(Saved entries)
*** Begin section ***

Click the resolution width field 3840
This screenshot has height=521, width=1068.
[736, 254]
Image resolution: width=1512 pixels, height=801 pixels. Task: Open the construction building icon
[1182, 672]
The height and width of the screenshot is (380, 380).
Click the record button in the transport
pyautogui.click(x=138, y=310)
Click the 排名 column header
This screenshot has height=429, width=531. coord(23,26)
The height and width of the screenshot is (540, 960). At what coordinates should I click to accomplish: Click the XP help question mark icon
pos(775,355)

*** End section ***

**TASK TO CARRY OUT**: Nothing in the data above may be skipped; repeat it all exactly.

**WRITTEN ANSWER**:
Click the resolution width field 3840
This screenshot has height=521, width=1068.
[736, 254]
Image resolution: width=1512 pixels, height=801 pixels. Task: Open the construction building icon
[1182, 672]
The height and width of the screenshot is (380, 380).
Click the record button in the transport
pyautogui.click(x=138, y=310)
Click the 排名 column header
This screenshot has height=429, width=531. coord(23,26)
The height and width of the screenshot is (540, 960). At what coordinates should I click to accomplish: Click the XP help question mark icon
pos(775,355)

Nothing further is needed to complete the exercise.